Lynne Lipton Levitsky, MD Chief, Pediatric Endocrine Unit, Massachusetts General Hospital; Associate Professor of Pediatrics, Harvard Medical School

Lynne Lipton Levitsky, MD is a member of the following medical societies: Alpha Omega Alpha, American Academy of Pediatrics, American Diabetes Association, American Pediatric Society, Endocrine Society, Pediatric Endocrine Society, and Society for Pediatric Research

Disclosure: Pfizer Grant/research funds P.I.; Tercica Grant/research funds Other; Eli Lily Grant/research funds PI; NovoNordisk Grant/research funds PI; NovoNordisk Consulting fee Consulting; Onyx Heart Valve Consulting fee Consulting

Jordan G Pritzker, MD, MBA, FACOG Assistant Professor of Obstetrics/Gynecology and Women's Health, Women's Comprehensive Health Center, Hofstra University School of Medicine; Attending Physician, Department of Obstetrics and Gynecology, Long Island Jewish Medical Center

Disclosure: Nothing to disclose.

Kathy Silverman, DO Albert Einstein College of Medicine and Montefiore Medical Center

Disclosure: Nothing to disclose.

Phyllis W Speiser, MD Chief, Division of Pediatric Endocrinology, Steven and Alexandra Cohen Children's Medical Center of New York; Professor of Pediatrics, Hofstra-North Shore LIJ School of Medicine at Hofstra University

Phyllis W Speiser, MD is a member of the following medical societies: American Association of Clinical Endocrinologists, Endocrine Society, Pediatric Endocrine Society, and Society for Pediatric Research

Disclosure: Nothing to disclose.

Francisco Talavera, PharmD, PhD Adjunct Assistant Professor, University of Nebraska Medical Center College of Pharmacy; Editor-in-Chief, Medscape Drug Reference

Disclosure: Medscape Salary Employment

Mary L Windle, PharmD Adjunct Associate Professor, University of Nebraska Medical Center College of Pharmacy; Editor-in-Chief, Medscape Drug Reference

Disclosure: Nothing to disclose.

Andrea Leigh Zaenglein, MD Associate Professor of Dermatology and Pediatrics, Department of Dermatology, Milton S Hershey Medical Center, Pennsylvania State University College of Medicine

Andrea Leigh Zaenglein, MD is a member of the following medical societies: American Academy of Dermatology, American Acne and Rosacea Society, and Society for Pediatric Dermatology

Disclosure: Nothing to disclose.

References Longitudinal transabdominal ultrasonogram of an ovary.

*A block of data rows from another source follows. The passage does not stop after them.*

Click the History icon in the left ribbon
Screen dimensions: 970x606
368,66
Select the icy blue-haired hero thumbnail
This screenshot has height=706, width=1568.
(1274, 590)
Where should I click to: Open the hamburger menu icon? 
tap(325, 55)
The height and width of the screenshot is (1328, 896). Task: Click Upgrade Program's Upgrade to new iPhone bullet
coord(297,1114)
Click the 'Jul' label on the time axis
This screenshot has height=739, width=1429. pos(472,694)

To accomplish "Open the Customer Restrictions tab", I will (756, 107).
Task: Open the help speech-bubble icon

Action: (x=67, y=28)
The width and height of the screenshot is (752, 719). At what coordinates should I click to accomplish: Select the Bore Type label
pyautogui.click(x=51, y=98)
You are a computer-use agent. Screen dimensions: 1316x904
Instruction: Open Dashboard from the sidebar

This image reveals multiple peripheral follicles. Longitudinal transabdominal ultrasonogram of an ovary. This image reveals multiple peripheral follicles.

Cleocin (Clindareach) Delivery

You can order delivery of a Cleocin (Clindareach) to the Germany, France, Australia or any other country in the world. Residents of the USA can order Cleocin (Clindareach) to any city, to any address, for example to Columbus, Ft Lauderdale, Denver or Chicago.